What is being asked
If a line in the data holds "Image", copy that line out in full.

[Dataset records Boundary: Start]

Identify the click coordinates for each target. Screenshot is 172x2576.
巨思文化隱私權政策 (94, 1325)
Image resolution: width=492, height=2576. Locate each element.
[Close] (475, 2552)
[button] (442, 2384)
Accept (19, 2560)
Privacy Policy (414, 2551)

[Dataset records Boundary: End]
[Dataset records Boundary: Start]

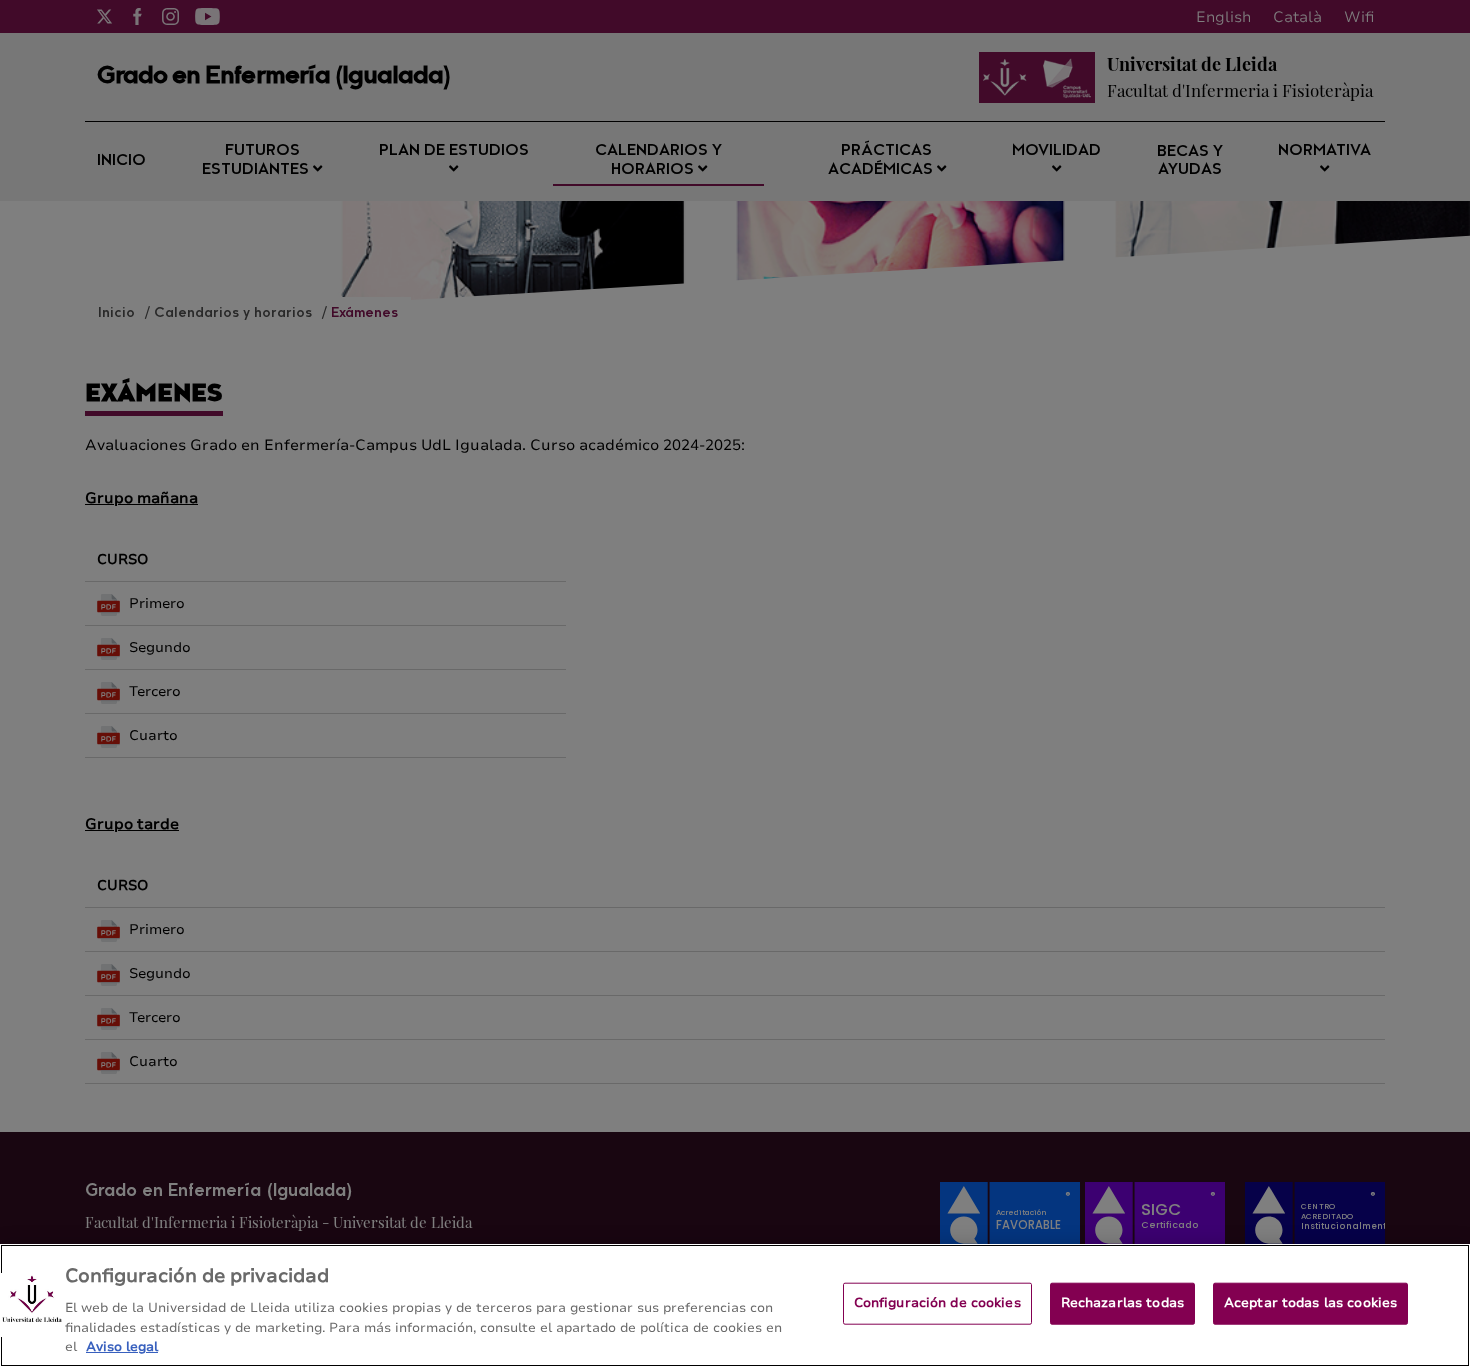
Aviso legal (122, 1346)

[Dataset records Boundary: End]
[Dataset records Boundary: Start]

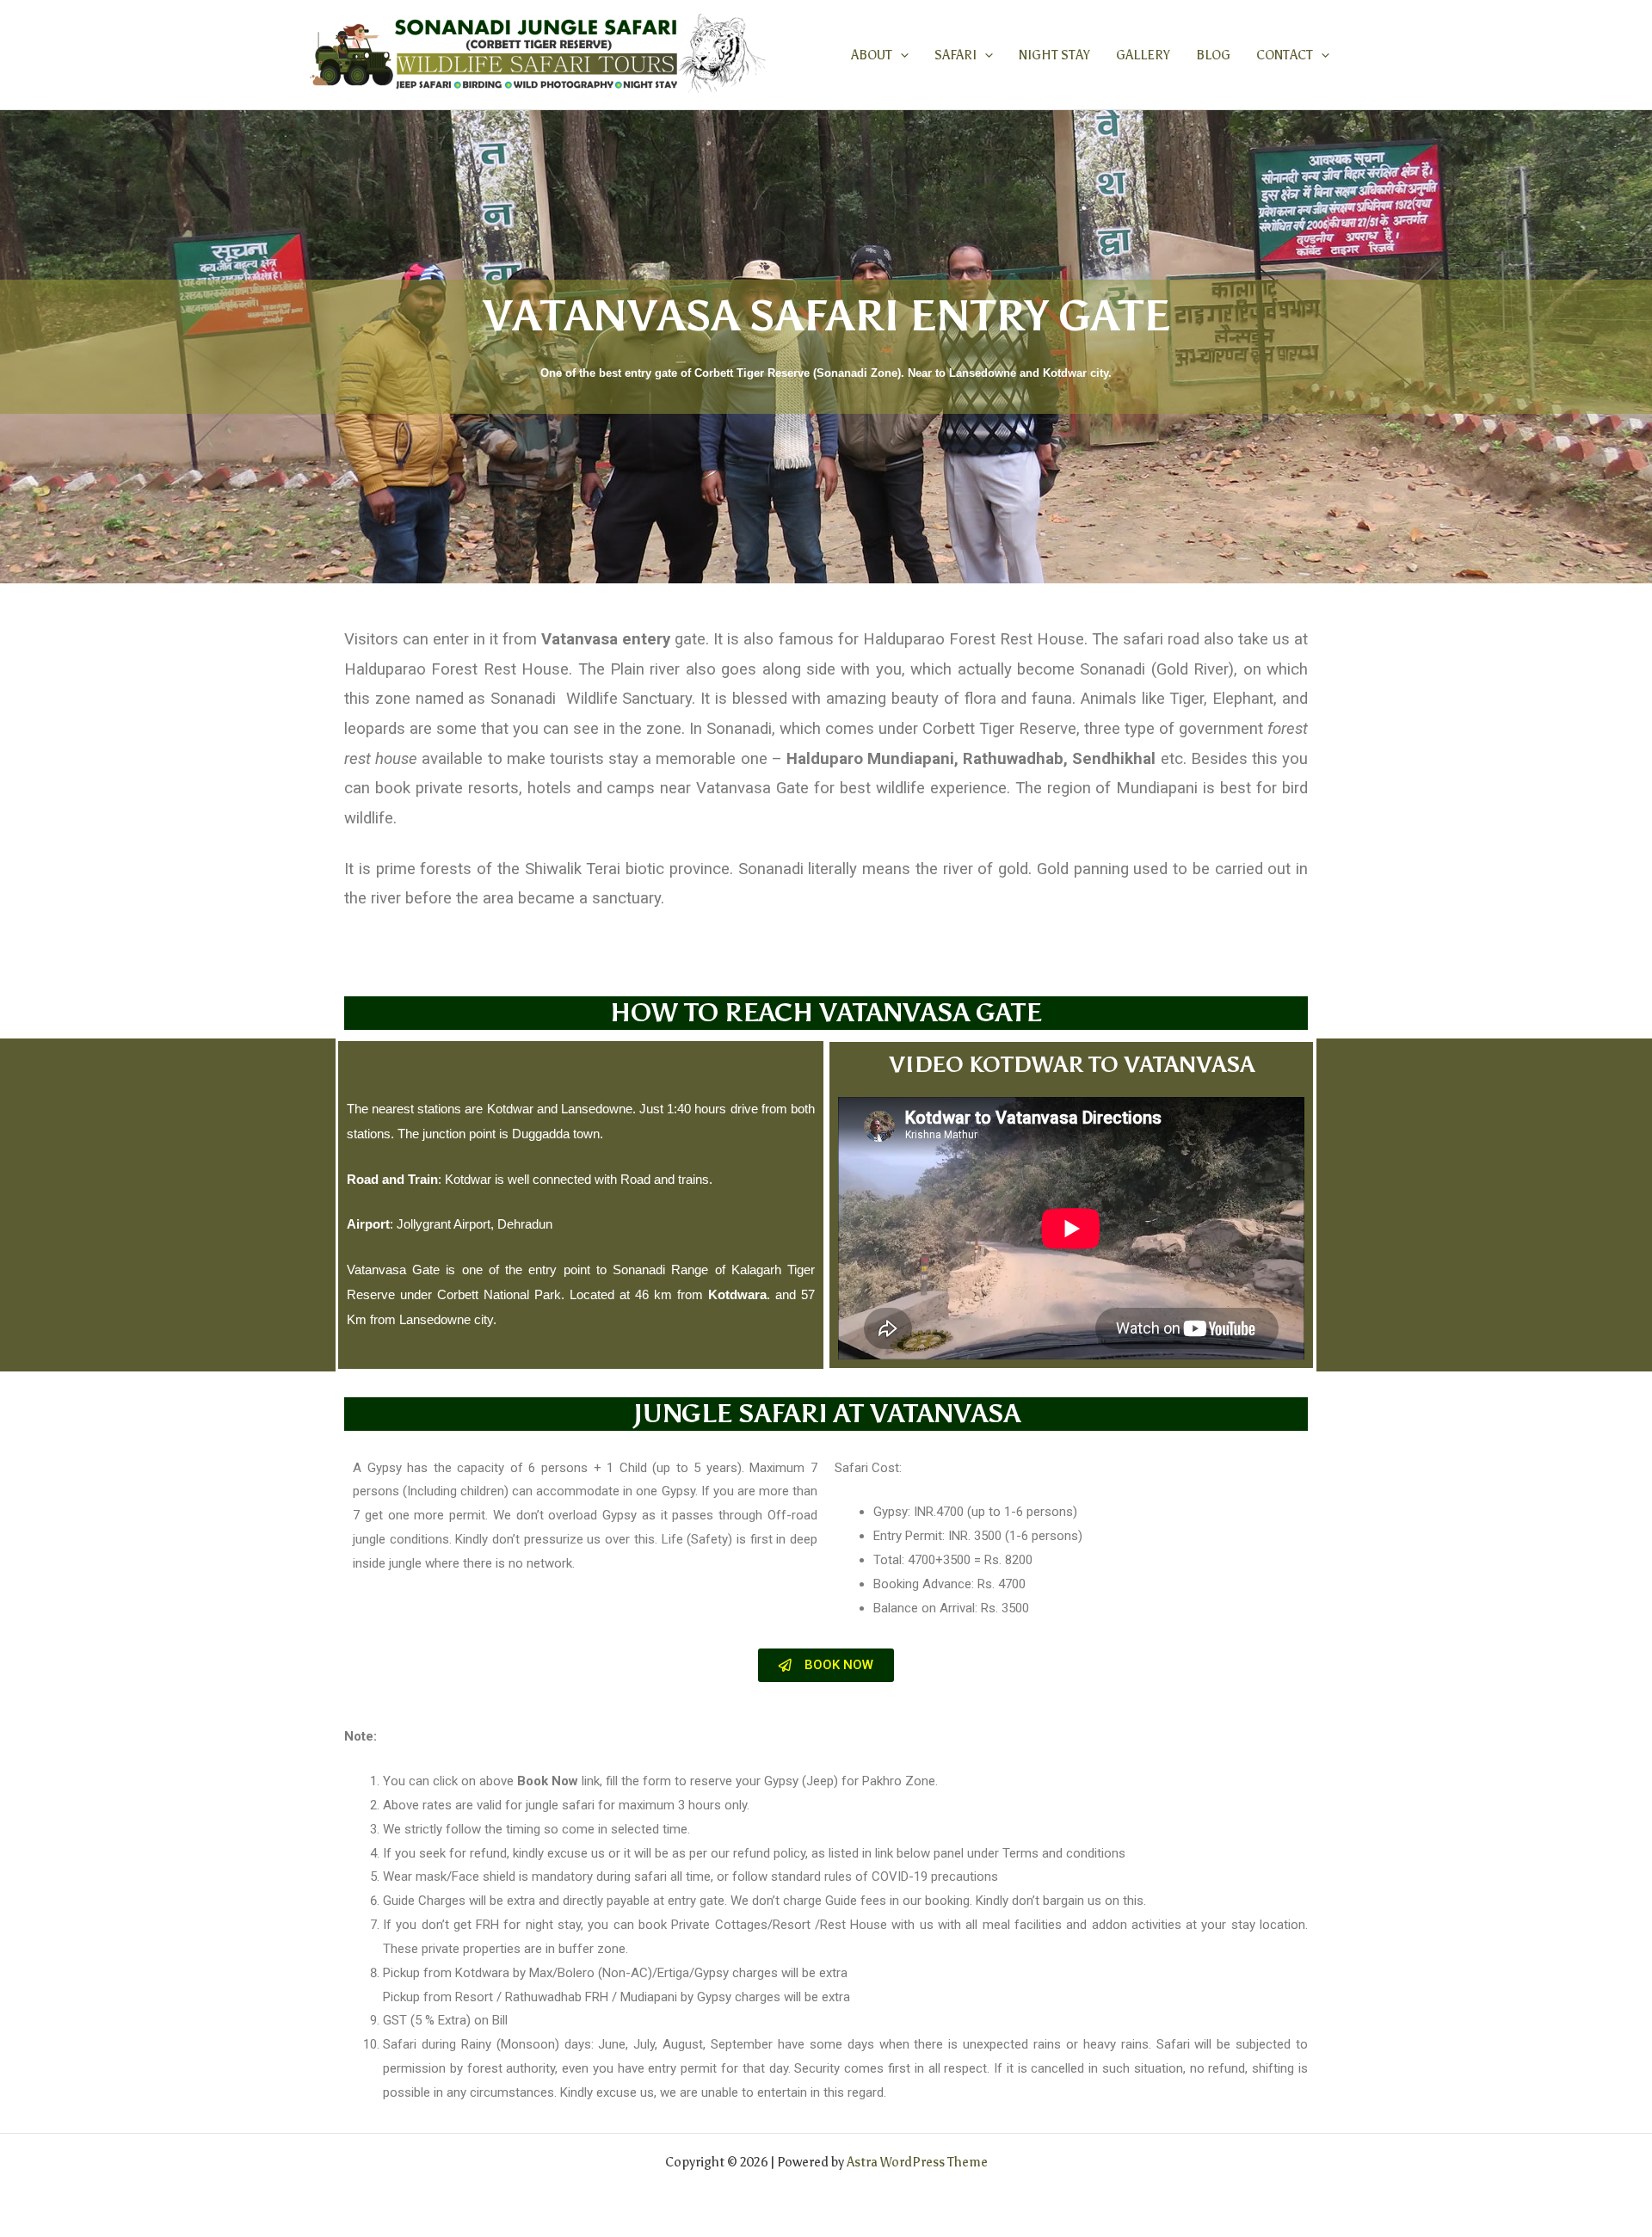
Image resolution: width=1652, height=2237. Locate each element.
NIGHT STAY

[Dataset records Boundary: End]

Output for this task
Image resolution: width=492, height=2576. Locate each element.
Image resolution: width=1652, height=2237. Locate each element.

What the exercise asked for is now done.